There No Such Thing As Thrifty With Violins
Violins are expensive. It has to do with the fact that all violins are handmade, primarily from natural materials. If it is not handmade or if the body is composite wood (or any material other than wood), it is not a violin, all appearances and marketing to the contrary. As with all handmade products, you have to pay a premium for the labor involved. The greater the demand for that particular violin maker's work, the greater that premium will be.
The trick is to find that balance between an experienced maker who uses quality materials and a machine that produces violins which are really little more than glorified cardboard boxes. The key prices are 300 USD for new violins made in the United States, Canada, or Western Europe; 200 USD for used violins in those same countries or for new instruments imported from Asia or Eastern Europe, and 100 USD for used imported instruments. If you find a new instrument for less than $100, regardless of where it is made, it is not a bargain but a scam. Selling such an inferior instrument and calling it a violin should be considered fraudulent. You will have to pay three times its value just to get it to stay in tune and replace the useless bow that comes with it, and you will still have a lower-quality instrument than if you had paid three times its value up front.
If you want to buy a violin for your own child, take them to a violin shop, and read this article first. Beginners often rent before they buy, and this is a more affordable option short-term that includes the option to trade the instrument for a larger size as the child grows or give it back if the child wants to quit. Long-term, it is less expensive to buy a quality used instrument that you can sell when your child grows than it is to rent instruments for nearly a decade until your three-year-old is ready for a full-size instrument. Since you cannot predict how fast your child will grow or how long they will be interested in the violin, both renting and buying carry a certain amount of risk.
If you are thinking of buying a violin for anyone other than your own child, offer to contribute to the purchase or rental of an instrument rather than buying the instrument itself.
Under 14 Inches
Over 23 Inches or Fully Grown
Get the Right Fit
It is not possible to properly fit a violin for a child without the child being present. There are devices you can use for measuring a child and sizing charts like the one I use in my studio. However, there are some variations in violin sizing from one maker to the next and proportion differences from one child to the next that result in lots of exceptions to any sizing chart. Your child will not want to practice with a violin that is uncomfortable to play, and telling them to play through pain - which with the violin is always a warning sign that we are doing something wrong - is a very bad idea.
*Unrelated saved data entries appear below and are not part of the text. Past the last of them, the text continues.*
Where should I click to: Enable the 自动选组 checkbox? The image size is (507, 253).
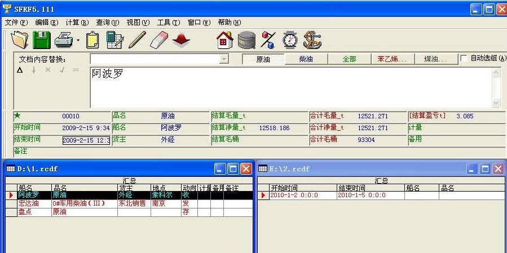[464, 59]
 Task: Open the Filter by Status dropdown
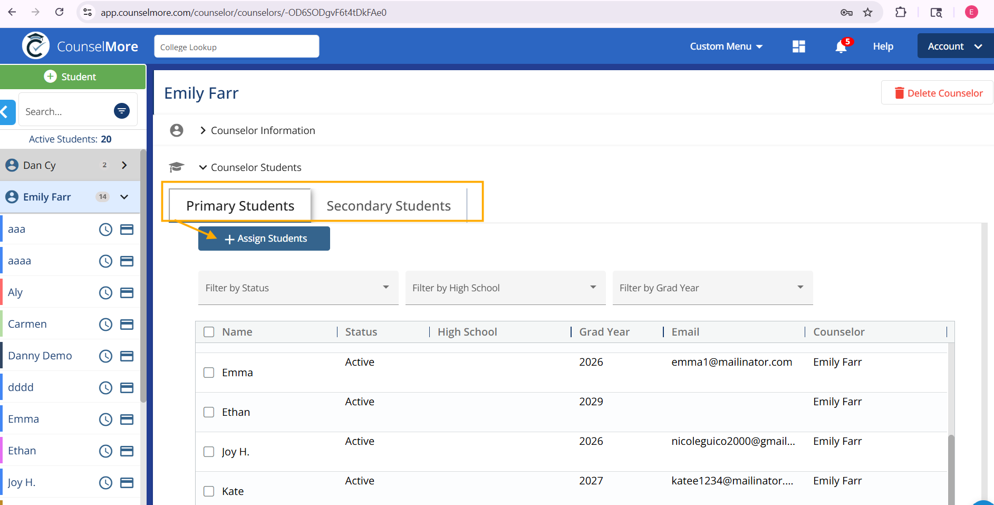coord(298,288)
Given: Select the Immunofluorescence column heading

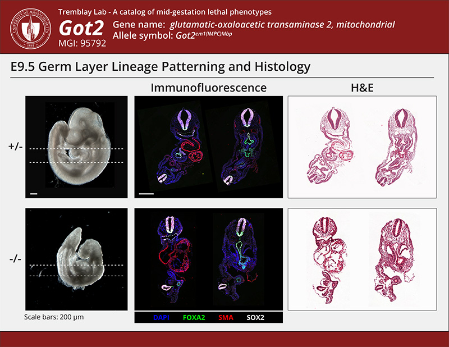Looking at the screenshot, I should [208, 88].
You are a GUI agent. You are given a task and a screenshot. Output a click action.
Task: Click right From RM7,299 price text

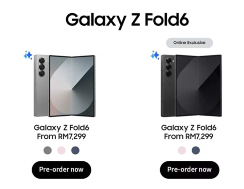[x=189, y=136]

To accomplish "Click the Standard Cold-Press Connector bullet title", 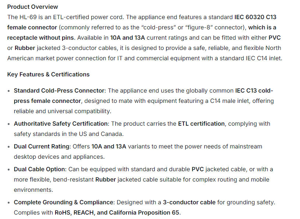I will pyautogui.click(x=60, y=90).
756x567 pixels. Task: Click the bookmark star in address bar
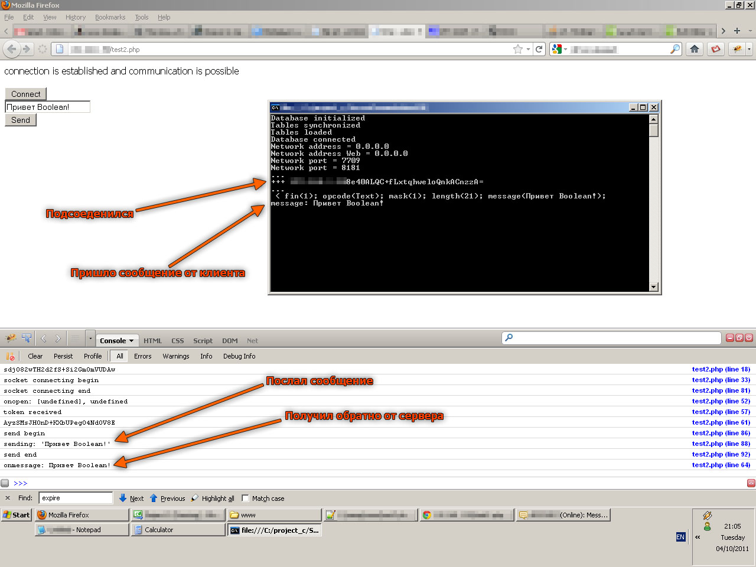(x=518, y=49)
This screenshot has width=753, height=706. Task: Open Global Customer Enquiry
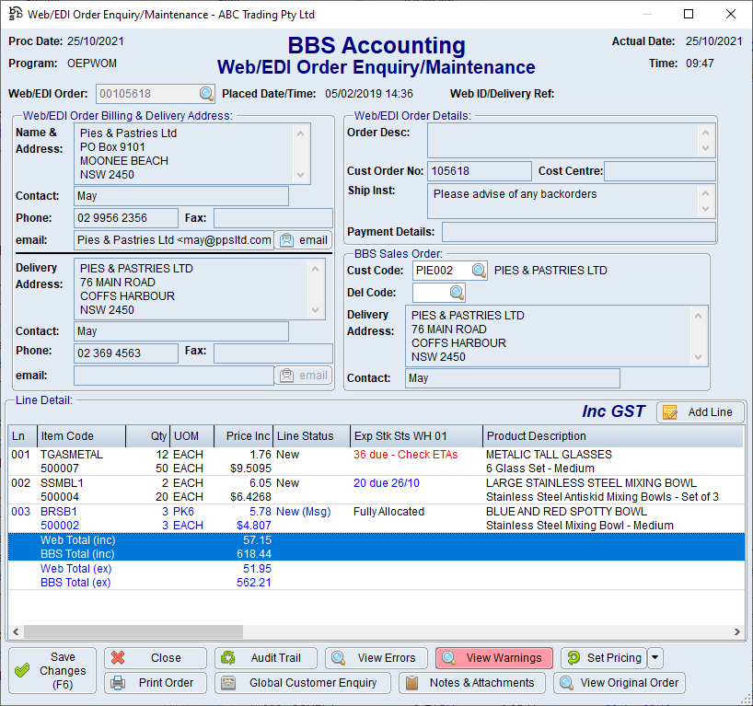click(302, 683)
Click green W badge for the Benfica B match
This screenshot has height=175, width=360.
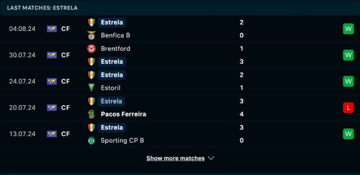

It is also not possible to fit an adult for a violin without them being present. The vast majority of adults are going to need a full size violin and can hurt themselves trying to play a smaller instrument, but there are still a lot of other factors that must be considered. There are several different designs of chin rests, as well as violinists who choose to remove the chin rest. There are several different types of shoulder rests as well as violinists who do not use them. For people who already play the violin or a related instrument, there are personal preferences in tone. All of these decisions are very personal and must be made by the person who will be playing the instrument.